* EXERCISE DESCRIPTION *
Identify each line in the data below that contains the string "right", and copy every such line in full.

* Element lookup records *
__________________________________________________

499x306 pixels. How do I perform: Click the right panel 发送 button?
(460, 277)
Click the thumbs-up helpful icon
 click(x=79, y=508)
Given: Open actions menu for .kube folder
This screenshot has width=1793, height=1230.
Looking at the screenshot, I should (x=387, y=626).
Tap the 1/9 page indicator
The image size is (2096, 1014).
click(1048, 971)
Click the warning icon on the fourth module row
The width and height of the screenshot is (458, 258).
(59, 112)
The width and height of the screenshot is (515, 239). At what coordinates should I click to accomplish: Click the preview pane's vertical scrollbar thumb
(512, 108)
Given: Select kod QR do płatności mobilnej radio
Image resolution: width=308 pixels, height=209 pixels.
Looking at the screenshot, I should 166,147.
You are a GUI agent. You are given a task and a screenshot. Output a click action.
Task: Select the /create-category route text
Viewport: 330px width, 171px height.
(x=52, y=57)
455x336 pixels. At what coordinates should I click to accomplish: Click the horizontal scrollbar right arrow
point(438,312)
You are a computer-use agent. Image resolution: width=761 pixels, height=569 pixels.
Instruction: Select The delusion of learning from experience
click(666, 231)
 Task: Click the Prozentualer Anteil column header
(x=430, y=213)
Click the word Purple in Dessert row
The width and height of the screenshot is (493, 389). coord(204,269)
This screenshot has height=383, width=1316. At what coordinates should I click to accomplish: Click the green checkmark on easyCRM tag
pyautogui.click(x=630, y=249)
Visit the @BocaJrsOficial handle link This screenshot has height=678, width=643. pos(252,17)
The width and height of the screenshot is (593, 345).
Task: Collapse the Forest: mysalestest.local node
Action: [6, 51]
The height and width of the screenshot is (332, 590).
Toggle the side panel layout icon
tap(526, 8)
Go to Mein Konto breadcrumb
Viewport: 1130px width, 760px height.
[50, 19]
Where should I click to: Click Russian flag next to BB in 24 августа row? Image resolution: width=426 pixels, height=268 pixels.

__________________________________________________

* ANSWER IN FULL *
499x306 pixels. How do I perform: Click the right panel 发送 button?
455x336 pixels. At what coordinates should I click to accomplish: Click the horizontal scrollbar right arrow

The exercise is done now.